Seven years of silence ahead for our new President after Thursday
AND SO the presidential campaign has entered the final furlong. Those living on the islands have already cast their votes and the remainder of us are currently enduring the final few days of what has felt like a very long campaign.
The surprise of the weekend for me was how Seán Gallagher stormed ahead in the polls. To see him jump to 40 per cent as of Sunday was something I thought could never have happened. Sure, I thought he would put it up to the likes of Michael D. Higgins and, in the earlier days, David Norris, but to see such stern support coming through confuses me about what people want.
Fine Gael picked the wrong candidate and are paying the price now as Gay Mitchell languishes at the lower end of the polls.

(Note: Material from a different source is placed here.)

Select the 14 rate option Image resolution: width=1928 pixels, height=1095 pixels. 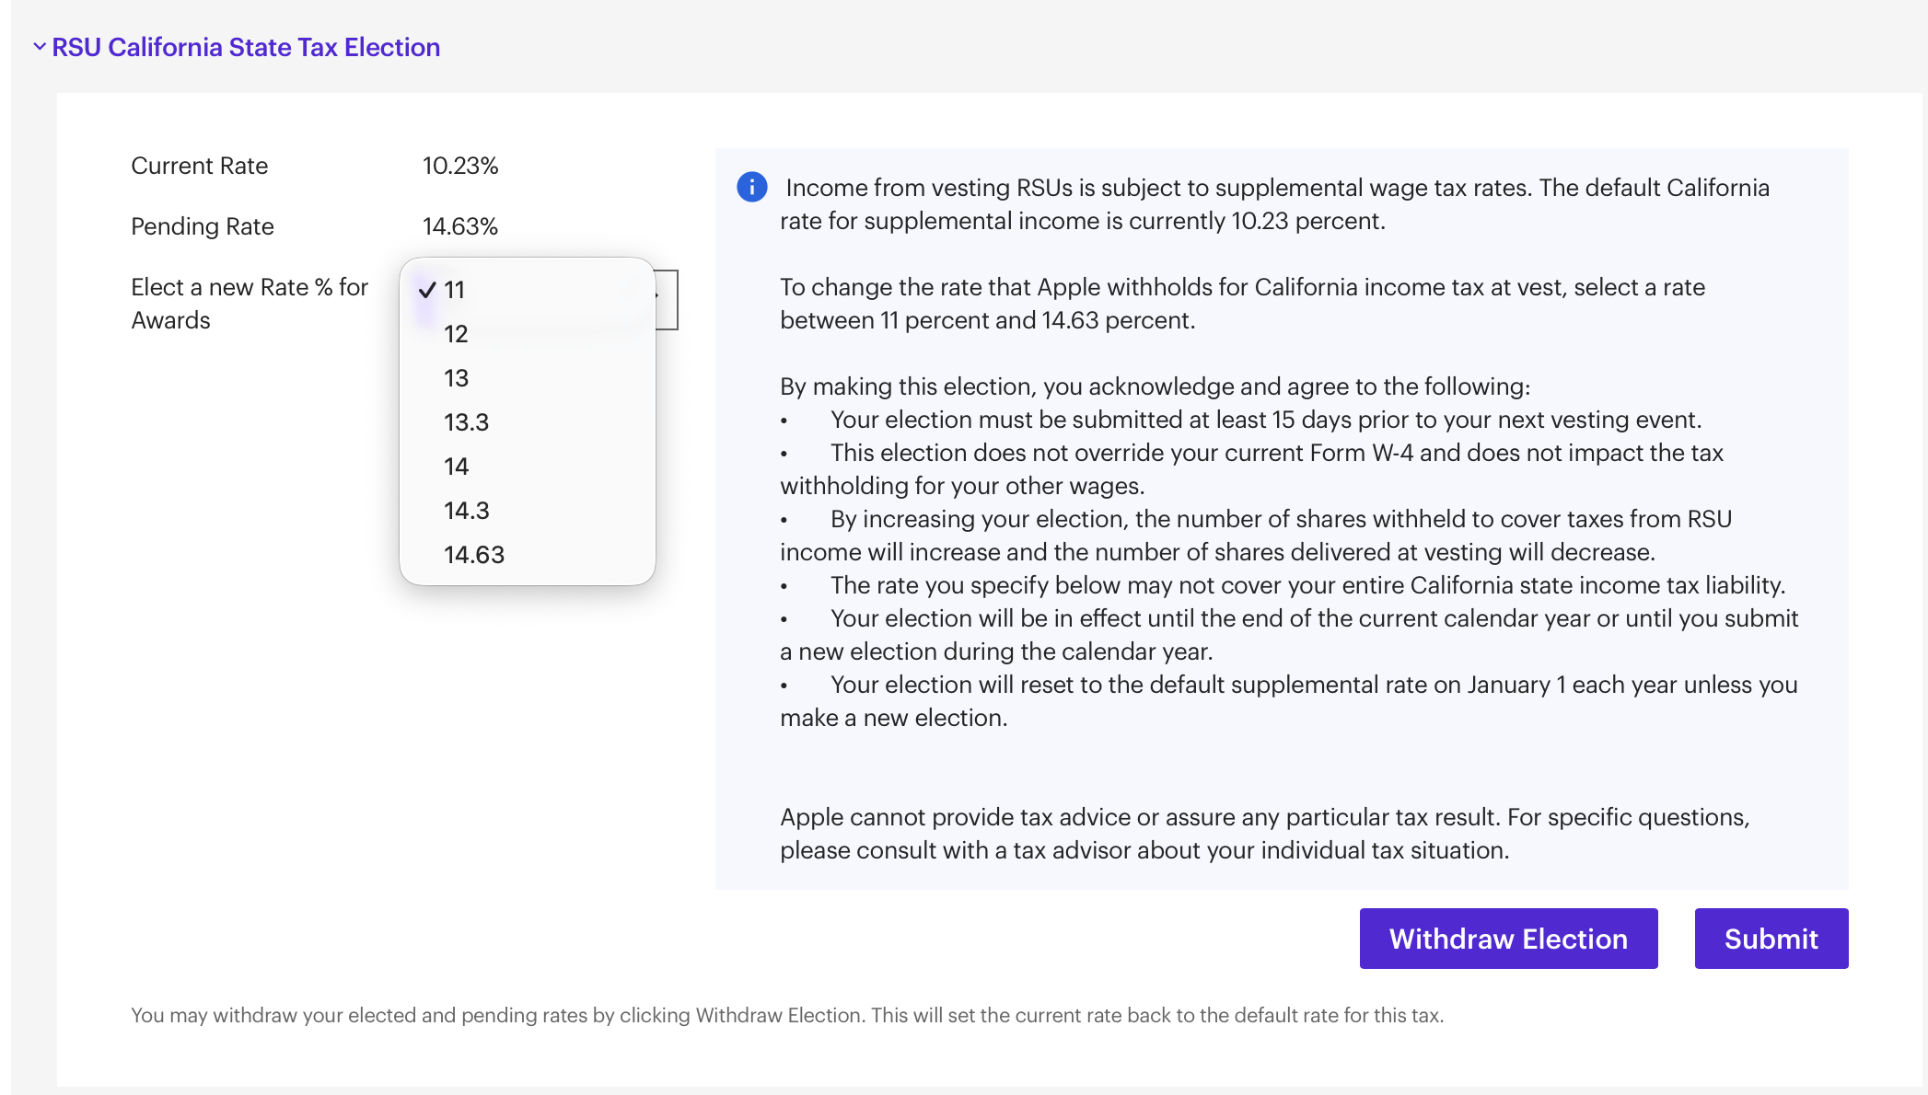pyautogui.click(x=456, y=466)
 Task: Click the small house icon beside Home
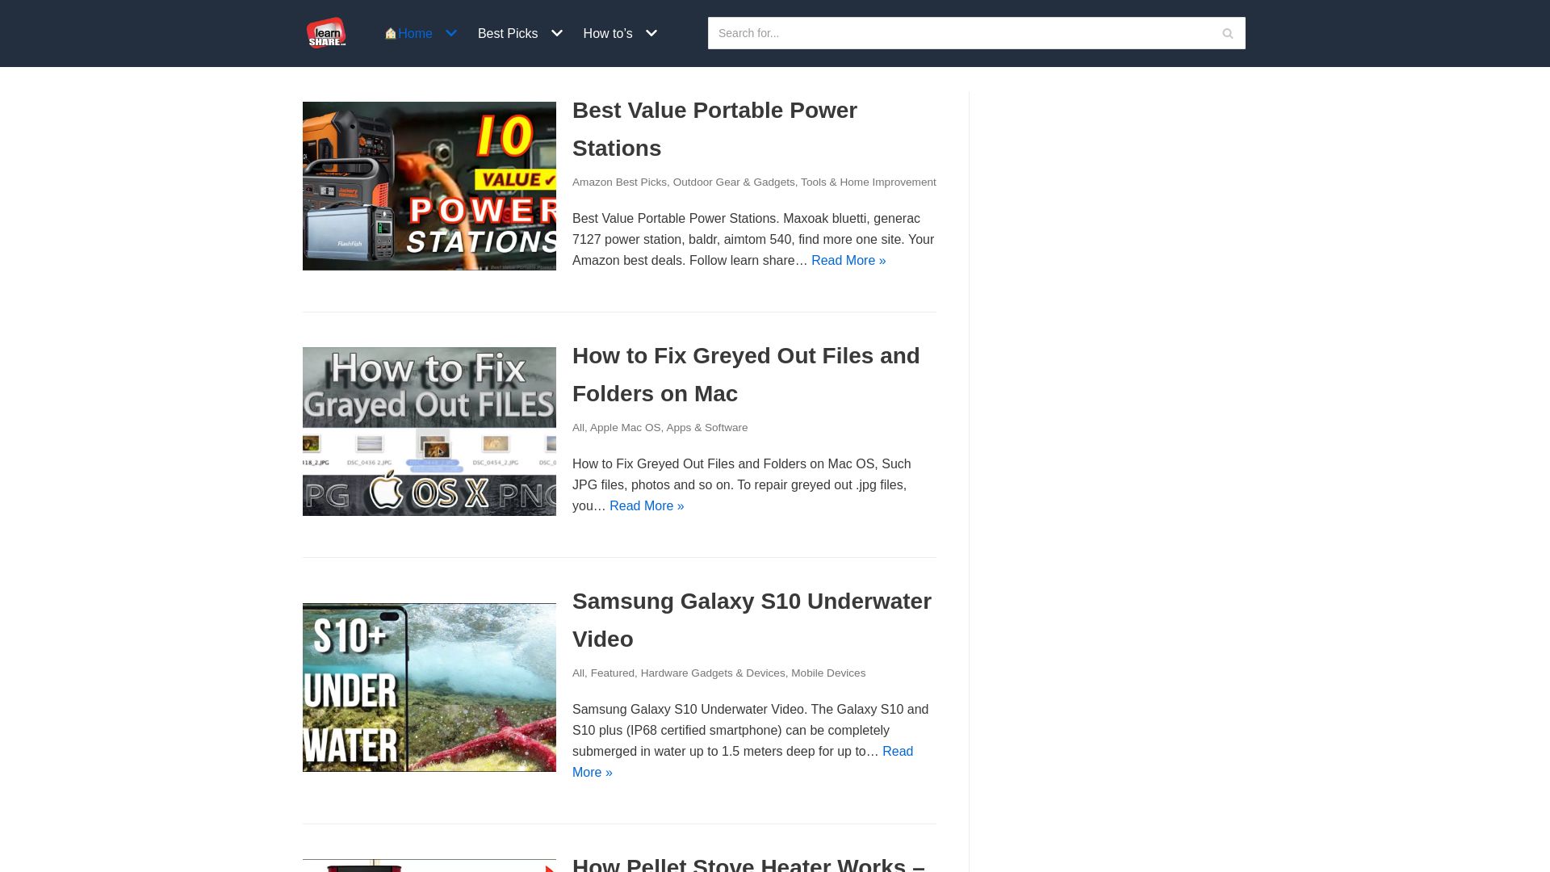(391, 33)
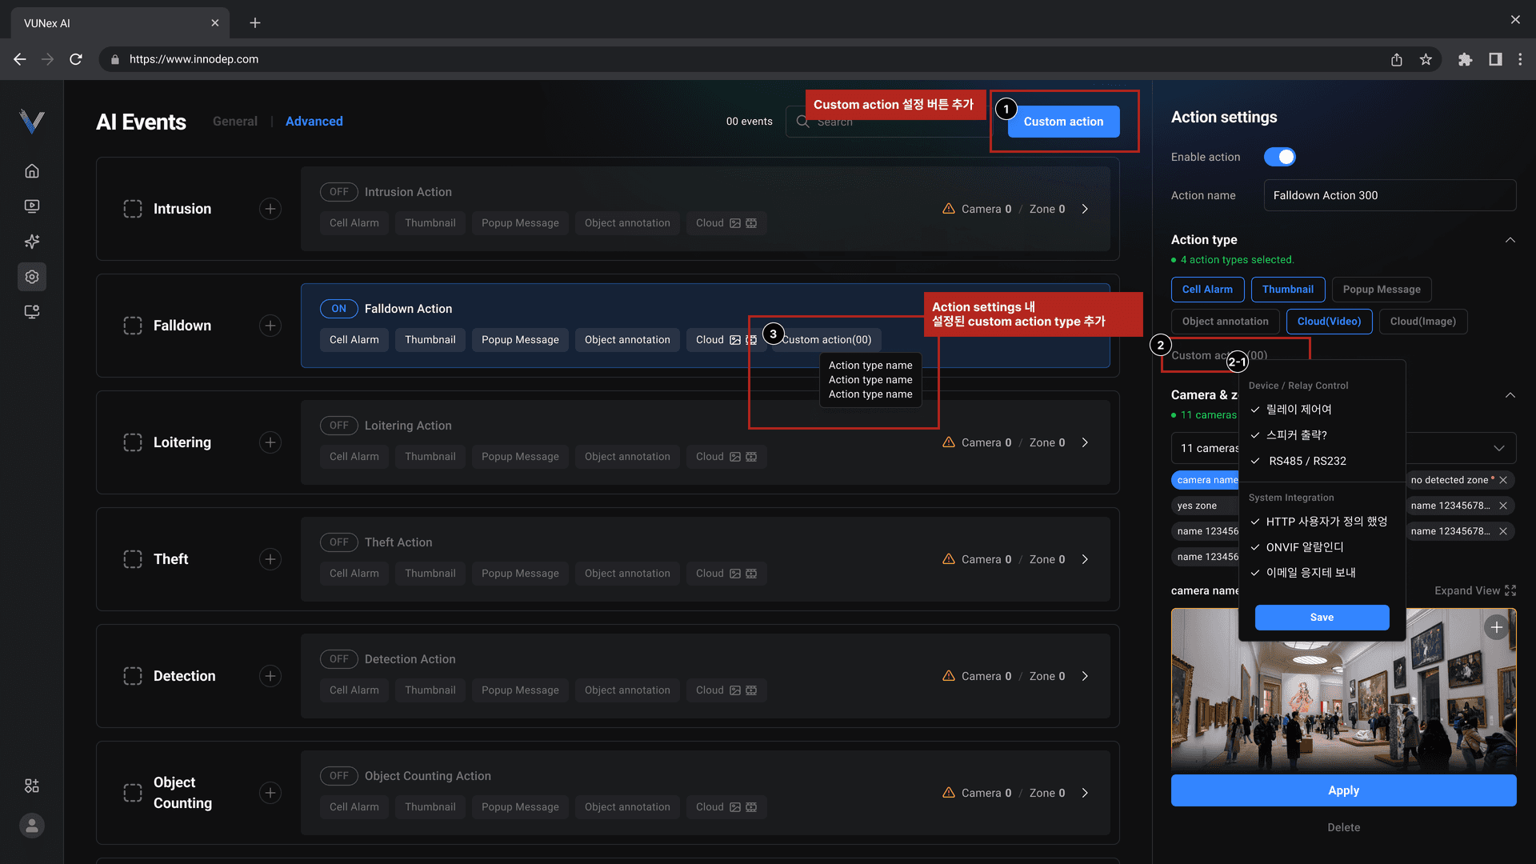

Of course he and his team are not going to admit defeat at any stage and this wouldn't instil much confidence in the supporter he does have but he was never really in the race.
This is unfortunate as a different sort of candidate could have made a much more interesting mark on the campaign.
Commentators speculated that the electorate is leaning towards Gallagher to oppose the establishment and to select a president who has not been an elected politician in the past.
This happened in the General Election and for many voting Independent allowed them to vent their frustration towards Fianna Fáil.
Gallagher has never made any secret of his affiliation with the party but if people are still seething about all that has happened it surprises me that they would vote for anyone who has any links with the political party they hold responsible for bringing down our country.
That said, Gallagher has, dare I say it, the celebrity factor and is a familiar face to people, but is not recognisable as a politician.
I suppose Dragons' Den isn't the worst programme to be associated with, but it's still reality television.
Speaking of celebrity, Gallagher has nothing on Dana Rosemary Scallon, who was our Eurovision sweetheart many moons ago.
As she has outlined many a time she was an elected MEP but taking place in reality GAA coaching show Celebrity Bainisteoir just weeks before declaring for a presidential election is inappropriate.
I'm not saying Dana let herself down on that show and if she weren't running for the presidency there would be no harm in the world in it.
A president, however, shouldn't be associated with any such celebrity.
The familiarity of Dana might explain how she has managed to move ahead of Mary Davis in the polls – although it's a safe bet to say the next president won't be female.
Martin McGuinness emerged as a surprise to me in terms of popularity. He, like the other six candidates, has played it very safe on the hustings and it seems like it has paid off for him.
Until Higgins's frustrated outburst at the weekend aimed towards Gallagher they have all kept quiet when it comes to criticising one another in an attempt to portray themselves as positive and respectful.
Perhaps this is good practice as whoever is successful in their bid come Thursday will have to swallow their political pride and bite their tongue for the next seven years.